The proposed approach successfully detects 32 out of 36 attacks, while the 1D CNN ensemble method [
32] and TABOR [
44] detect 31 and 24, respectively. According to [
32], the method missed Attack 35, which was launched at stage P1 by shutting down both both water pumps P101 and P102. Such an attack scenario might cause a significant disruption in the system with many cascading effects. TABOR exhibits quite a low detection rate, which can be attributed to the fact that continuous values from sensory signals are discretized, and therefore, temporal patterns may be degraded. Even though the DIF method [
38] detected most of the scenarios, it failed to detect Attack 22, which takes place at multiple stages and components in SWaT. The specific attack may trigger potential damage in the process of reverse osmosis. IDS-CNN [
14] performed similarly to 1D CNN; however, the method did not recognize Attack 24, in which water quality in SWaT was compromised. Remarkably, our approach identifies all previous attacks that were missed by the alternative methods.
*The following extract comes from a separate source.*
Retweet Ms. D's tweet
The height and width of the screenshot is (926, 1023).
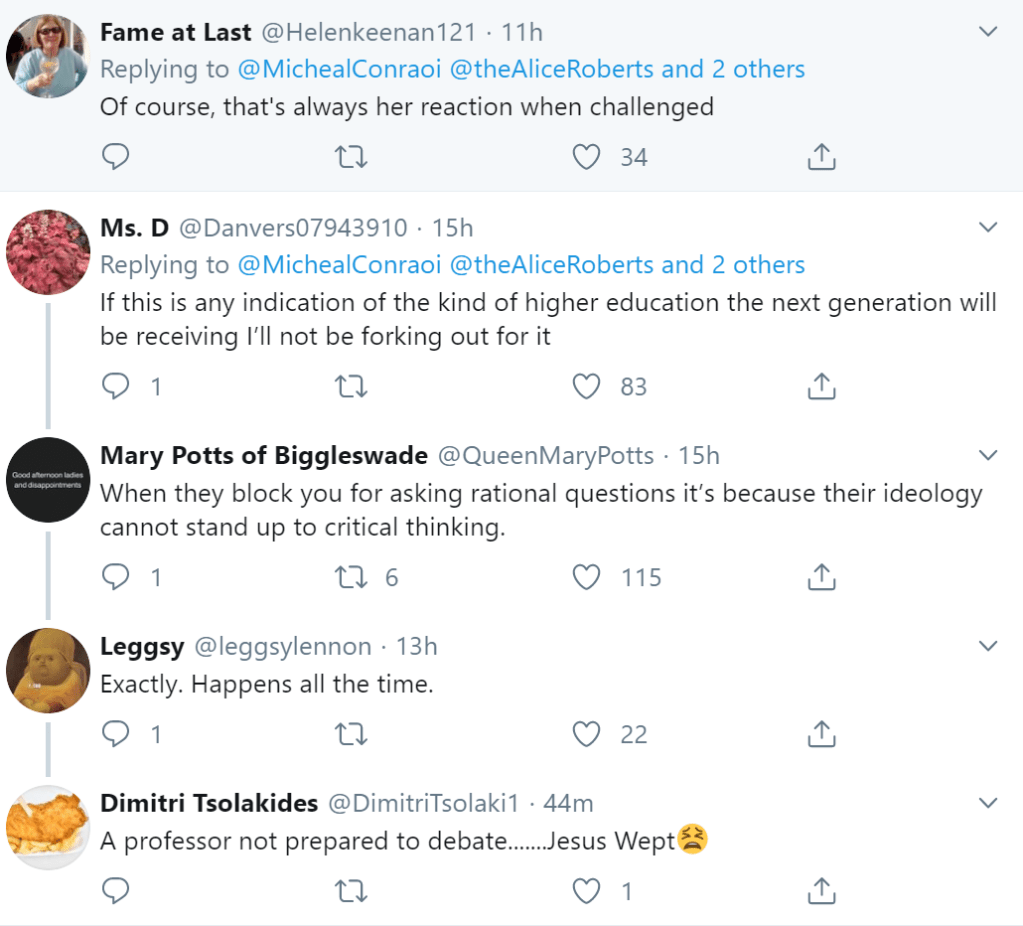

Interestingly, three methods [
14,
32,
46], based on their F1 scores from
Table 5, achieved high attack detection performance comparable with ours. These methods have in common the selection of 1D CNN architectures for the computation of the prediction errors. In addition, we apply the causal convolution so as to maintain and propagate across all layers the temporal ordering of the input time series. Previous findings confirm the effectiveness and ultimately the suitability of the proposed CNN architecture for anomaly detection purposes.
From
Table 5, it is clear that our approach yields state-of-the-art performance, with an F1-score of 0.941, which is better than the method presented recently in [
46]. However, we were not able to detect four attacks that were likewise missed by IDS-CNN [
14]. In particular, Attacks 4, 13, 14, and 29 from SWaT did not reach their target, and hence the anomaly score from causal effect was negligible. For brevity, we refer the interested reader to the initial SWaT paper [
54], which lists all details regarding the previously mentioned attack scenarios. In addition to the efficiency due to the compactness of the CNN architecture, the proposed approach achieves a zero false positive rate, which renders the method extremely useful for deployment in real-world ICSs.